Starring in the Mercury production are Gene Weygandt (“Wicked,” “A Christmas Story, The Musical”) as Barnum, Cory Goodrich (“Ragtime”) as Charity, and Summer Naomi Smart (“Legally Blonde”) as Lind. Here are their observations about the characters they portray:
“I can’t tell you a thing about the real Barnum. I’m not playing Lincoln, and I didn’t think research was of any value in this role. If it wasn’t in the script I wasn’t interested. I just see Barnum as a wonderful guy with a terrific point of view on life. He is a man fully aware of the ugliness in the world, but he’s much more interested in the things he feels he has a God-given duty to bring to it — color, joy, happiness. He sees himself as a man of vision. And while I can’t tell you if he was corrupt, I do believe he never harmed anyone even if, on occasion, he admit to exaggerating the truth in order for people to leave his shows feeling happier and richer for the experience.

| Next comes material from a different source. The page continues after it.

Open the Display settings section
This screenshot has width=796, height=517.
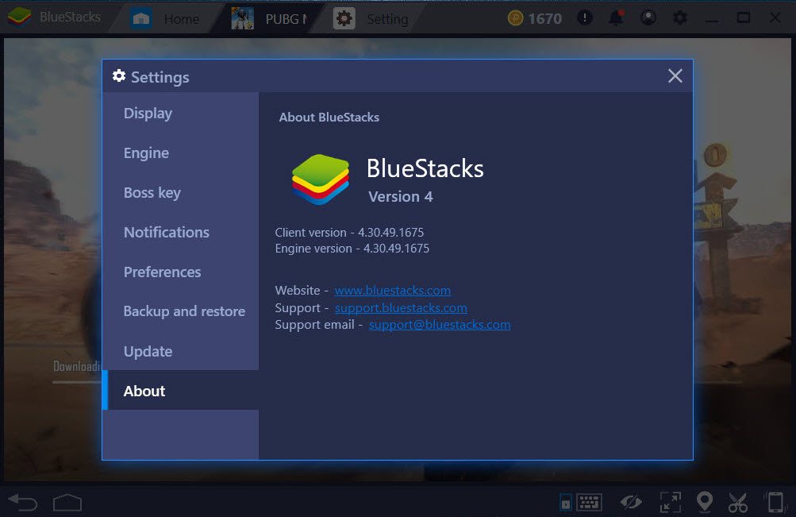pos(148,114)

“Circus skills are a whole new world to me, and I think circus people are closer to dancers in the way they work than to theater people. I’ve tried the unicycle and stilts and some shoulder stands. And I can almost say I’ve become a proficient juggler. Ball balancing and the Spanish web [spinning around on a rope suspended from the rafters] are still challenges.

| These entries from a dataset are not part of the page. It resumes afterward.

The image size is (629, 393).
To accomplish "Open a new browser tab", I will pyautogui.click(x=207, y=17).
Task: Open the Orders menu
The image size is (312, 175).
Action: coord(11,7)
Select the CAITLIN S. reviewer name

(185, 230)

“As for Barnum’s relationship with Jenny Lind, I think it was strictly professional. I also think Barnum had a unique relationship with his wife, who was very involved in the women’s suffrage movement. They gave one another space.”
“This show has a real circus sound and such witty lyrics. But I’m the only person in the cast who didn’t go to circus school, and I’m kind of jealous, especially because years ago, before I married my husband, he went to clown school in Sarasota, Fla.

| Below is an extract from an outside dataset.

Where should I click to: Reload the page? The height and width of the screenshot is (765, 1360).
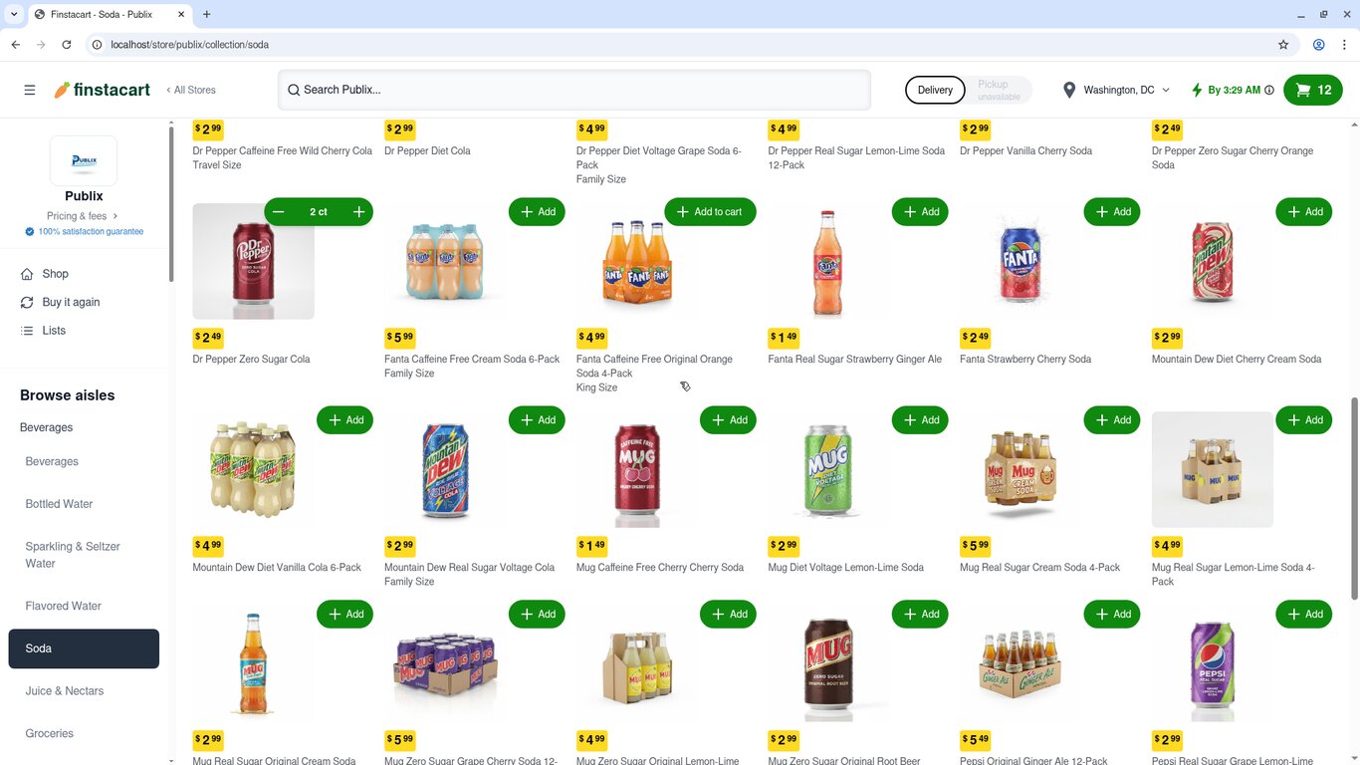[x=67, y=45]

“As for research, Barnum wrote a couple of autobiographies, which are hard to get through. But he was a very interesting man — a showman and promoter, but also a teetotaler and an abolitionist. He bounced from one thing to the next, and eventually found success. And I think to be his wife you had to be strong. Charity was the grounded one, and an inspiration to him, though I’m sure they had a head-butting relationship. And while I don’t think he had an affair with Jenny Lind, men will be men, and it sure makes for good drama in this show.”
Summer Naomi Smart
“I’ve done quite a bit of research, and the story told in the show doesn’t match up entirely. I think my character is a little more sassy than the real-life Jenny Lind, who was called ‘The Gentle Swede.’ She’s a little less gentle here. What’s fascinating about her, however, is that she was one of the first real celebrities in America, and she handled it all with grace. In Europe she had been a protege of Felix Mendelssohn, and had known Berlioz and Robert Schumann. And Hans Christian Andersen fell in love with her.
“In America, Jenny gave 93 concerts for Barnum and earned a great deal of money, which she donated to charity — especially orphanages, schools and firehouses. Later she married, had kids and settled down.
“Circus skills? Well, I did learn how to stand on a trapeze. And I’ve spun on the lyra — that hoop suspended from rigging.”